Prioritizing Energy Security
June 7, 2021
Written By Jon Ihler
Recent news in the energy industry has been dominated by the push to cut carbon emissions. In the second week of May, that debate took a backseat to another issue: the cyberattack on Colonial Pipeline Company.
The Colonial Pipeline, which supplies more than 100 million gallons of fuel per day—including 45 percent of all fuel consumed on the East Coast—was shut down by hackers. Colonial took its 5,500 miles of pipeline offline for several days after cybercriminals locked up the company’s computer systems and demanded ransom. While the hackers didn’t take control of the pipeline’s operations, Colonial did shut down the pipeline to prevent any additional threats.

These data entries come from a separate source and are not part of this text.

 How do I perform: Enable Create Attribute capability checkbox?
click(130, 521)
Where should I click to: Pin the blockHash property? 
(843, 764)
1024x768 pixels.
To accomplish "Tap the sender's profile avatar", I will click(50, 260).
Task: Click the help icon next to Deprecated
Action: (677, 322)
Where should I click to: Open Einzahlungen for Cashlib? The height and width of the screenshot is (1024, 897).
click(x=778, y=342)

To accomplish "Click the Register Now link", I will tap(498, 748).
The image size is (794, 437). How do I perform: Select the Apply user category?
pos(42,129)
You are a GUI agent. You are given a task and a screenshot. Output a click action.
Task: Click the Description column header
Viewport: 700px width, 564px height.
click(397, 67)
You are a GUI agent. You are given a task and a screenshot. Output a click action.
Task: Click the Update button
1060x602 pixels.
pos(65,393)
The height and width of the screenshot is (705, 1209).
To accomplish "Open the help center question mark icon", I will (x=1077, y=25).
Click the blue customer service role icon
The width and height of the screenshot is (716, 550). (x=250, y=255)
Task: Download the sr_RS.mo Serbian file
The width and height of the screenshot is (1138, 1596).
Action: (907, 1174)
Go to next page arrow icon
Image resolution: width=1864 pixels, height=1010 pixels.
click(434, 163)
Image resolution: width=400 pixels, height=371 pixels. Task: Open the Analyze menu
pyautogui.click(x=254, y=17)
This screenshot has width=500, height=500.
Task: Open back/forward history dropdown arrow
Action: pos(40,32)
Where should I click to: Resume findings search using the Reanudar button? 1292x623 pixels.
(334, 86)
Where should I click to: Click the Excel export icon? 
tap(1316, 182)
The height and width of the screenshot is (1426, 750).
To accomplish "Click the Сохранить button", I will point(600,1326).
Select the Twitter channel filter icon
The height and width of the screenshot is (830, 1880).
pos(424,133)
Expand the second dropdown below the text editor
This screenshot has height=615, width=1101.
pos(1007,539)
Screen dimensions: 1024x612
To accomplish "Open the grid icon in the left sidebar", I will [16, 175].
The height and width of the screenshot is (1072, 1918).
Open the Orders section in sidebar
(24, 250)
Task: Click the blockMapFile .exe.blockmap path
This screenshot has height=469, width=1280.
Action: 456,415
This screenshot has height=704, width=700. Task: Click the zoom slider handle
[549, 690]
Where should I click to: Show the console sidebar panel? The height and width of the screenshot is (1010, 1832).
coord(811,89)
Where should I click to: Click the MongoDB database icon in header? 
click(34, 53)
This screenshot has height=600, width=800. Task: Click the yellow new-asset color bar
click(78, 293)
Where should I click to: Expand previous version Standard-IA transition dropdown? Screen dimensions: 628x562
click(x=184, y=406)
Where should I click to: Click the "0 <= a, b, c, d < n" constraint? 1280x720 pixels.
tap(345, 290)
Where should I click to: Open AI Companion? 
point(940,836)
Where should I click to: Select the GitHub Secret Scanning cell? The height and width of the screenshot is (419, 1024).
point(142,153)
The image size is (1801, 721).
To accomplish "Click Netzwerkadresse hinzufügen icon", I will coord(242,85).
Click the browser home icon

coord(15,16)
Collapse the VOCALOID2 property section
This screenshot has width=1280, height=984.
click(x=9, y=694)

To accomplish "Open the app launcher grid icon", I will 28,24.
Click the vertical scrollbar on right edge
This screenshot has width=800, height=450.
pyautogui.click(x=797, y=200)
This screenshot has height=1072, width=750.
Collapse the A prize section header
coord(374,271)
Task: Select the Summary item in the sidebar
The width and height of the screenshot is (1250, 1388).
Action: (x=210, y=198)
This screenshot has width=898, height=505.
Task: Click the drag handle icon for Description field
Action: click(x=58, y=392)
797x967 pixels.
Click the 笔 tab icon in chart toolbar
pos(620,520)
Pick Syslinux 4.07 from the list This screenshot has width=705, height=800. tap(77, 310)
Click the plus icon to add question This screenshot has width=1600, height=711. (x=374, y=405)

News of the pipeline’s closure caused panic buying and hoarding. The run on gas created temporary shortages in 11 states. Multiple states declared a state of emergency, supply waivers were granted for conventional and reformulated gasoline blends, and penalty relief was given for off-road diesel usage. Thankfully, our region was unaffected.
Colonial’s lack of cybersecurity sophistication left it vulnerable to attack. A forensic report of the cyberattack noted that outdated digital infrastructure made it easier for the hackers to encrypt the pipelines back-office system and hold its information hostage. Colonial reportedly paid a $5 million ransom to the hackers in cryptocurrency to unlock its computer systems.
As cyberattacks grow more refined and complex, it’s clear that we must prioritize digital security of our infrastructure. At MFA Oil, we began moving our cyber modernization efforts up to the top of the corporate priority list years ago. Vulnerability scanning, remote access, email security, advanced malware protection, multifactor authentication, antivirus, antispam, whitelisting and encrypted data are in place to reduce our risk and protect your cooperative. We realize we cannot eliminate every cyber risk, but we can harden our defenses.
Keeping our network and resources safe requires both investment and effort. Our security team works vigilantly to protect our data and the integrity of our computer systems. We continuously look for ways to improve our ability to detect and prevent breaches. This includes training for our employees to ensure they understand the risks and how to avoid them. Everyone in our organization has a responsibility and role to play in protecting the cooperative. As we’ve seen with the Colonial Pipeline, all it takes is one person clicking a link in a malicious email to give cybercriminals the opening they need to attack.
We fully understand the important role we play in supplying the energy our members and customers count on to run their businesses. As cyber threats become more sophisticated, we will continue to update our systems and security to mitigate any potential vulnerabilities. Staying one step ahead of the hackers is arduous, but it’s also attainable if we don’t lose sight of our goal— protecting the company and your equity.